When that was done, I stood around with the pink team waiting for cars with little pink slips to drive up. When they came, the idea was that the volunteers would unload their cars and carry their stuff to their tents while they would go and park their cars and come back. There were some snags at first but by the time the shift was done at 9:30, we had this moving pretty smoothly.
For my work, I got a Decatur Book Festival t-shirt and a free Chick-Fil-A sandwich.
The main panel that I was interested in attending at the festival was the one called “Young Ones To Watch” featuring John Scalzi, Cherie Priest, Tobias Buckell and Kevin J. Anderson. I was interested in attending because I got free ebooks written by all of these authors, except Kevin J. Anderson, through the Tor.com promotion.
Here are some notes from the author panel:
- Cherie Priest says you’re more likely to win the lottery than to sell a novel from a blog. (I think that may be an exaggeration, but point taken.)
- You can’t use your blog entirely for self promotion. It will become boring.
- Which current author will have to most influence on authors twenty years from now? Scott Westerfeld.
- Cherie Priest wants to prove that steampunk can be American.
- Current space opera is very self referential and requires readers to be very well read with the genre to understand it. The books turn off new readers.

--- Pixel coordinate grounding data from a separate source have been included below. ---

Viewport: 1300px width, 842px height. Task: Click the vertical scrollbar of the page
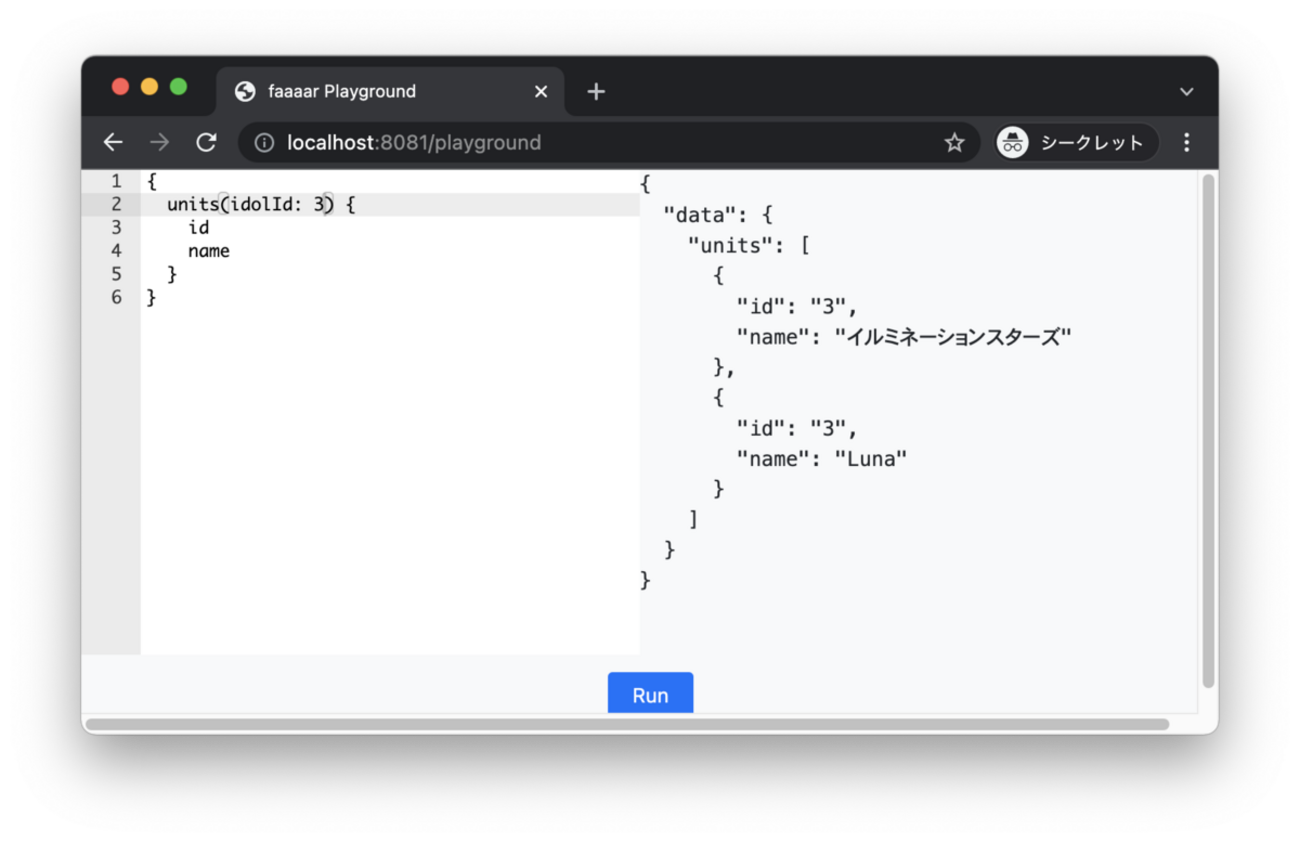click(1208, 430)
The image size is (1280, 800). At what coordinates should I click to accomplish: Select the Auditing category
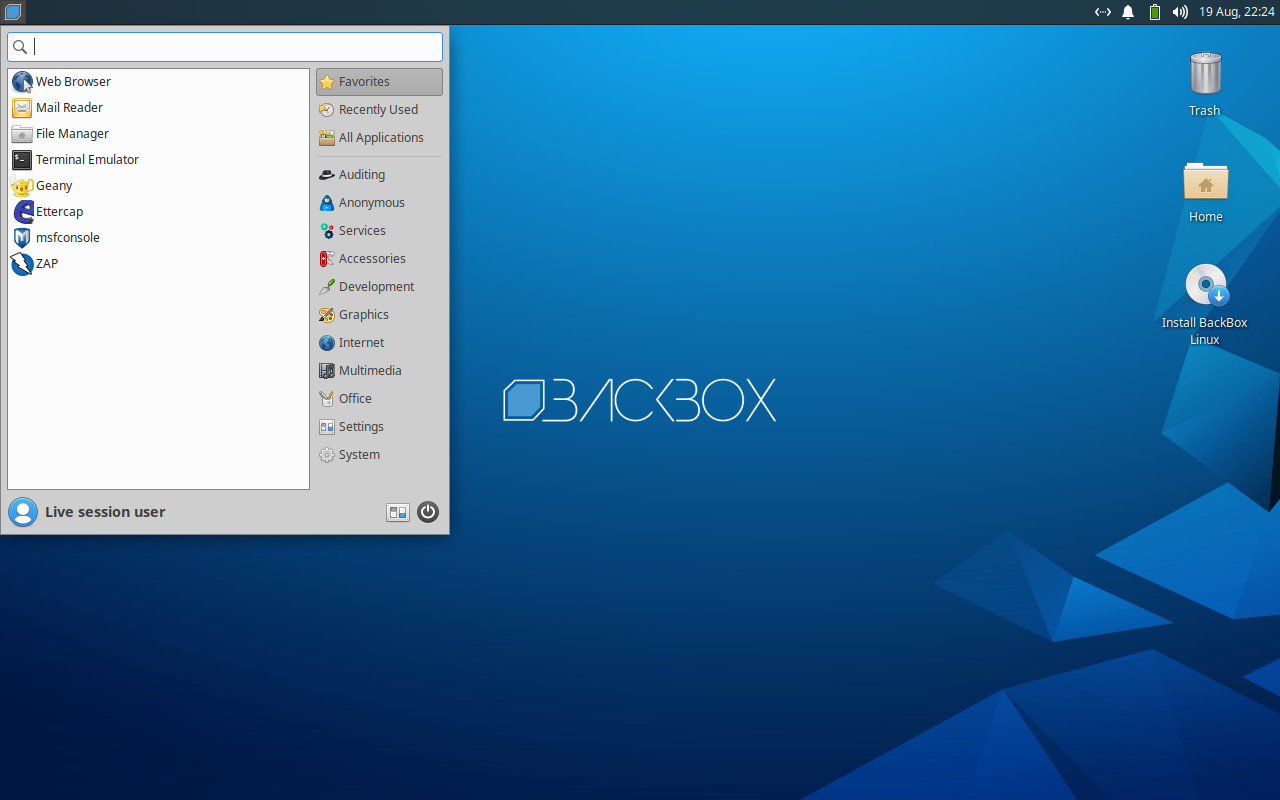coord(361,174)
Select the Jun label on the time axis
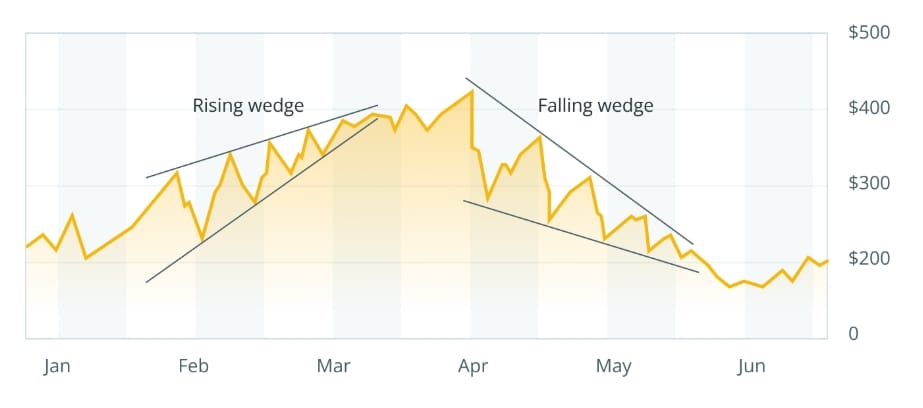Viewport: 923px width, 408px height. [x=751, y=367]
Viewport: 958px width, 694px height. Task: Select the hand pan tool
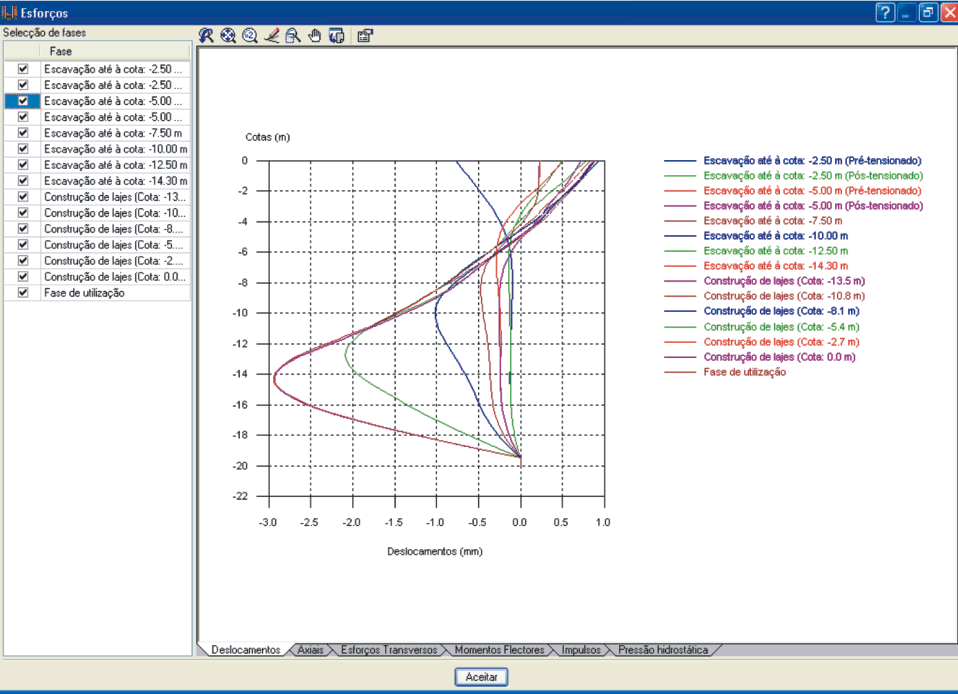[x=314, y=35]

- John Scalzi has the mother-in-law test. He wants to write books that his mother-in-law will enjoy.
- Strong female characters should not be exceptional.







August 31st, 2008 at 12:42 pm
Is Cherie Priest planning to write an American steampunk novel? I have to admit, I wasn’t that impressed with Four and Twenty Blackbirds, but it was her first novel. Maybe they get better. I wonder if she’ll take her current southern gothic stuff and throw in a few dirigibles.
August 31st, 2008 at 12:58 pm
The novel that Cherie Priest is working on now actually sounds really interesting. She mentioned looking at plans for machines that would have been built during the Civil War, if the war had gone on longer.